Kabanjahe (Bimas Hindu) – Warga binaan beragama Hindu di Rumah Tahanan Negara (Rutan) Kelas IIB Kabanjahe, Kabupaten Karo, mengikuti pembinaan keagamaan yang difokuskan pada penguatan mental, spiritual, dan pembentukan karakter, Selasa (21/7/2026). Kegiatan tersebut dipandu Penyuluh Agama Hindu Kabupaten Karo, Dinis Ketaren, bersama Staf Urusan Bimas Hindu Kantor Wilayah Kementerian Agama Provinsi Sumatera Utara, Desopian Tarigan.
Kehadiran Desopian Tarigan merupakan bagian dari penugasan resmi Pembimbing Masyarakat (Pembimas) Hindu Kanwil Kementerian Agama Provinsi Sumatera Utara untuk memastikan layanan pembinaan keagamaan tetap menjangkau warga binaan yang menjalani masa pembinaan di lembaga pemasyarakatan.
Dalam sesi pembinaan, warga binaan diajak memahami kembali nilai-nilai Dharma sebagai pedoman dalam membangun kesadaran diri, memperbaiki sikap, meningkatkan kedisiplinan, serta mempersiapkan kehidupan yang lebih baik setelah menyelesaikan masa pidana.
"Pembinaan keagamaan merupakan ikhtiar membangun kesadaran spiritual dan moral. Kami berharap warga binaan mampu memanfaatkan masa pembinaan sebagai momentum untuk memperbaiki diri, meningkatkan kualitas keimanan, serta menjadi pribadi yang lebih baik di masa depan," ujar Dinis Ketaren.
Desopian Tarigan mengatakan pembinaan keagamaan merupakan bagian dari pelayanan negara dalam memenuhi hak setiap warga negara untuk memperoleh pembinaan sesuai agama dan keyakinannya.
"Kami hadir membawa amanah Pembimas Hindu Kanwil Kementerian Agama Provinsi Sumatera Utara untuk memastikan pembinaan keagamaan bagi warga binaan tetap berjalan dengan baik. Semoga kegiatan ini menjadi penyemangat bagi warga binaan untuk terus mendekatkan diri kepada Tuhan Yang Maha Esa serta mempersiapkan diri kembali ke masyarakat," katanya.
Secara terpisah, Pembimas Hindu Kanwil Kementerian Agama Provinsi Sumatera Utara, Elirosa Tarigan, menilai pembinaan keagamaan memiliki peran penting dalam mendukung proses pembentukan karakter warga binaan.
"Pembinaan keagamaan merupakan bagian penting dalam proses pembentukan karakter. Kami berharap kegiatan seperti ini dapat dilaksanakan secara berkelanjutan sehingga mampu memberikan penguatan mental, spiritual, dan moral bagi warga binaan untuk menjadi insan yang lebih baik serta siap kembali berkontribusi di tengah masyarakat," ujarnya.

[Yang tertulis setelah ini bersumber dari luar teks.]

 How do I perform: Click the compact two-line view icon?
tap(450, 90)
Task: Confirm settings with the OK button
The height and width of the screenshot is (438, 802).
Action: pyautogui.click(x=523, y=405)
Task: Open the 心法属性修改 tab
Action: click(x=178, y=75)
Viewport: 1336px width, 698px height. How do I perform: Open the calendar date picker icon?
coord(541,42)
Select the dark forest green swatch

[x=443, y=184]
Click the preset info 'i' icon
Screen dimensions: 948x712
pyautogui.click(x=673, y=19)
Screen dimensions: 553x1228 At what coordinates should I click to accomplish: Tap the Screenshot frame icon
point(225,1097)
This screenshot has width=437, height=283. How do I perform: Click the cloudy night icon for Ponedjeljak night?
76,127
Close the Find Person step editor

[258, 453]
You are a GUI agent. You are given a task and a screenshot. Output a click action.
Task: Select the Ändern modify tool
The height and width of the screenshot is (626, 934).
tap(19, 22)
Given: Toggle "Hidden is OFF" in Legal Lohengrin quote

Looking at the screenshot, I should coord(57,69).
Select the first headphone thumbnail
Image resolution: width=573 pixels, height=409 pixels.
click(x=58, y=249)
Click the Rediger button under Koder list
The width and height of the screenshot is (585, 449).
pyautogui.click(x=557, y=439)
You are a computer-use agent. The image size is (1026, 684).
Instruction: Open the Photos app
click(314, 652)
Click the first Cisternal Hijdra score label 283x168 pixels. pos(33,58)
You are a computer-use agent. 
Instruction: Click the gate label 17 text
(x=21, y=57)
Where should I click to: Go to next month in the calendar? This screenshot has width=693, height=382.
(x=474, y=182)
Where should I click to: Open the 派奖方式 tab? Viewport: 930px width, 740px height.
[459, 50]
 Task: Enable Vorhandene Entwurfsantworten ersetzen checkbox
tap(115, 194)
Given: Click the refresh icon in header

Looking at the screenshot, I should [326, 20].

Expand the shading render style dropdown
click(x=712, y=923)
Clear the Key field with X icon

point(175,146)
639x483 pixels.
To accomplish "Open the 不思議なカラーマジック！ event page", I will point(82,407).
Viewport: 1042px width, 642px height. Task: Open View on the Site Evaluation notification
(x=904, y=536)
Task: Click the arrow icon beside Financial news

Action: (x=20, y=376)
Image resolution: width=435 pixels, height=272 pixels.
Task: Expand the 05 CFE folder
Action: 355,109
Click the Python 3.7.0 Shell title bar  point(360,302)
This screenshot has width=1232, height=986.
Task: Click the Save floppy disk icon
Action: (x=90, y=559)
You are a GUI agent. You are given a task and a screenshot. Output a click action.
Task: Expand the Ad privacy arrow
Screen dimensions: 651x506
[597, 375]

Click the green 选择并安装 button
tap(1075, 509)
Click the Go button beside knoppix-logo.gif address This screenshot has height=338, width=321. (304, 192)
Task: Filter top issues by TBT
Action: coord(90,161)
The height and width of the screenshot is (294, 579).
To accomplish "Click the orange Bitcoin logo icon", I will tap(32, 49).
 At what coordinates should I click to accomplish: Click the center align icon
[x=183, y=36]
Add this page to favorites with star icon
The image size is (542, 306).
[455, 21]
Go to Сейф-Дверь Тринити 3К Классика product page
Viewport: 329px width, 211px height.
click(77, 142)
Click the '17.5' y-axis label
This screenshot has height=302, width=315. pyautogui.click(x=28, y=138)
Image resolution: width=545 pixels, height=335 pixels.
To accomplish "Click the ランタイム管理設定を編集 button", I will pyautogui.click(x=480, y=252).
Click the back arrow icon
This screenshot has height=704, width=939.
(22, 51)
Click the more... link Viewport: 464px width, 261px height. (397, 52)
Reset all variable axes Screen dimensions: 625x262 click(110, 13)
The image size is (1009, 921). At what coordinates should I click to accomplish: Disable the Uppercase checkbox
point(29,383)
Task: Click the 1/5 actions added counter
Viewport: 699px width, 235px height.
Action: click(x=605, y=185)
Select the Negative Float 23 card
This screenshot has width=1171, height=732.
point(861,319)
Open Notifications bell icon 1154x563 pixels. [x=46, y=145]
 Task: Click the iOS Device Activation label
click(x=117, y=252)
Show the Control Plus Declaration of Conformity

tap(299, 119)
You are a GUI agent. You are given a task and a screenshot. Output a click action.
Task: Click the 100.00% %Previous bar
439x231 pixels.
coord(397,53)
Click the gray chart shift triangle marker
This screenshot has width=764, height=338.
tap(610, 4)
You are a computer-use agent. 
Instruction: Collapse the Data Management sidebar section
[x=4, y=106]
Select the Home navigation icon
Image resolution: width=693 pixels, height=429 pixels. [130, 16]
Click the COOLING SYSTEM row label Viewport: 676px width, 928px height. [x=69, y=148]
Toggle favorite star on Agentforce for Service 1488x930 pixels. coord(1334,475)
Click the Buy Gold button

Kepala Rutan Kelas IIB Kabanjahe mengapresiasi sinergi yang terjalin dalam penyelenggaraan pembinaan tersebut. Menurutnya, pembinaan keagamaan menjadi salah satu unsur penting dalam membangun kesiapan mental dan moral warga binaan selama menjalani masa pidana.
"Kami mengucapkan terima kasih kepada Kanwil Kementerian Agama Provinsi Sumatera Utara dan Penyuluh Agama Hindu Kabupaten Karo atas perhatian yang diberikan. Pembinaan keagamaan menjadi bagian penting dalam membentuk karakter warga binaan sehingga mereka memiliki bekal moral dan spiritual yang kuat," tuturnya.
Antusiasme terlihat sepanjang kegiatan berlangsung. Selain mengikuti pembinaan, warga binaan memanfaatkan kesempatan tersebut untuk berdialog mengenai pengalaman spiritual dan berbagai tantangan yang mereka hadapi selama menjalani masa pembinaan.
"Kami merasa sangat bersyukur atas pembinaan ini. Kehadiran para pembina memberikan semangat, ketenangan batin, dan motivasi bagi kami untuk terus memperbaiki diri serta menjadi pribadi yang lebih baik ketika kembali ke masyarakat," ungkap salah seorang warga binaan.
Pembinaan berlangsung dalam suasana dialogis yang memberi ruang bagi warga binaan untuk menyampaikan pengalaman, pertanyaan, dan refleksi selama menjalani masa pembinaan. Interaksi tersebut menjadi bagian penting dalam membangun kepercayaan sekaligus memperkuat pemahaman keagamaan sebagai bekal menghadapi kehidupan setelah bebas nanti.